Please use this identifier to cite or link to this item: https://scholarbank.nus.edu.sg/handle/10635/153771
Title: PERCEPTIONS OF FATHERS UNDERGOING PSYCHOLOGICAL DISTRESS IN THE EARLY POSTPARTUM PERIOD: A DESCRIPTIVE QUALITATIVE STUDY
Authors: KOH YUAN LING MARJORIE
Keywords: Fathers
psychological distress
early postpartum period
struggles
challenges support needs
Issue Date: 25-May-2019
Citation: KOH YUAN LING MARJORIE (2019-05-25). PERCEPTIONS OF FATHERS UNDERGOING PSYCHOLOGICAL DISTRESS IN THE EARLY POSTPARTUM PERIOD: A DESCRIPTIVE QUALITATIVE STUDY. ScholarBank@NUS Repository.
Abstract: Background: Fatherhood may be rewarding yet complicated at the same time, where challenges surface and stress increases. Fathers experience various levels of stress and for some, maladaptive coping occurs. Untreated psychological distress could result in detrimental child and family outcomes.

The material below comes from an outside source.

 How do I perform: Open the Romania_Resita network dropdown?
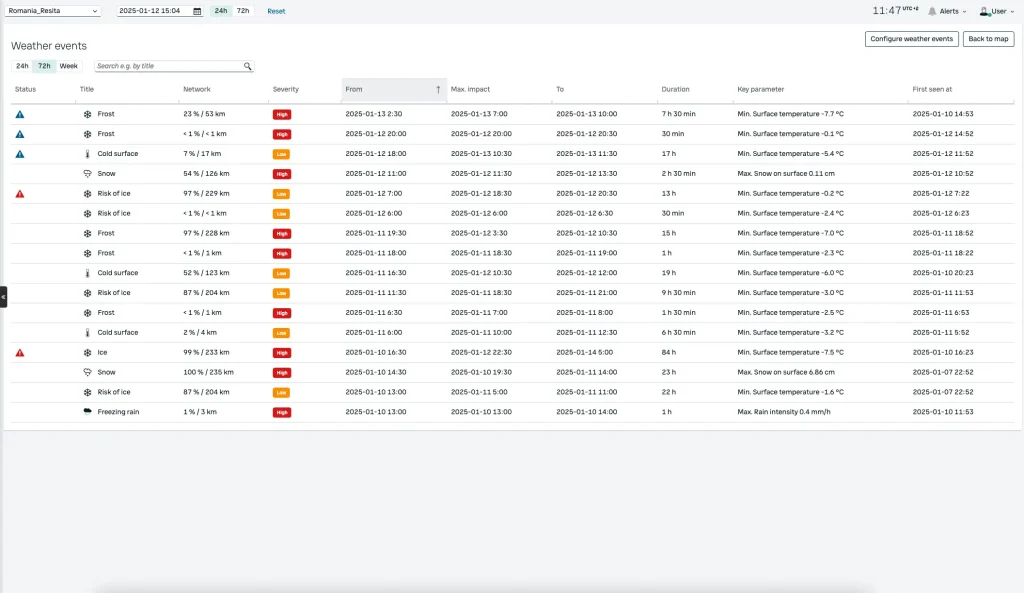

It is thus imperative to explore the distinct experiences and needs of distressed fathers in the early postnatal stage to provide appropriate support for them. Aim: This study aims to discover distressed fathers’ experiences and needs in the early postpartum period. Design: A descriptive qualitative study design was used. Methodology: A purposive sample of 12 distressed fathers, determined by the Kessler-6 scale, was interviewed in this study. Interviews were conducted face-to-face, along with a semi-structured interview guide. Audio-recorded interview data was accurately transcribed and then thematically analysed. Results: Six themes emerged from thematic analysis – (1) facing the ‘real deal’, (2) everyday woes, (3) ‘losing excitement’, (4) ‘trying to be strong’, (5) ‘reality check’, (6) supplementing help for fathers. Conclusion: Findings from the study are important to add evidence to current limited paternal research, especially in Singapore. By recognising that paternal psychological distress exists in the early postnatal stage, healthcare professionals as well as family members should be able to be more empathetic and sensitive to paternal struggles and support needs.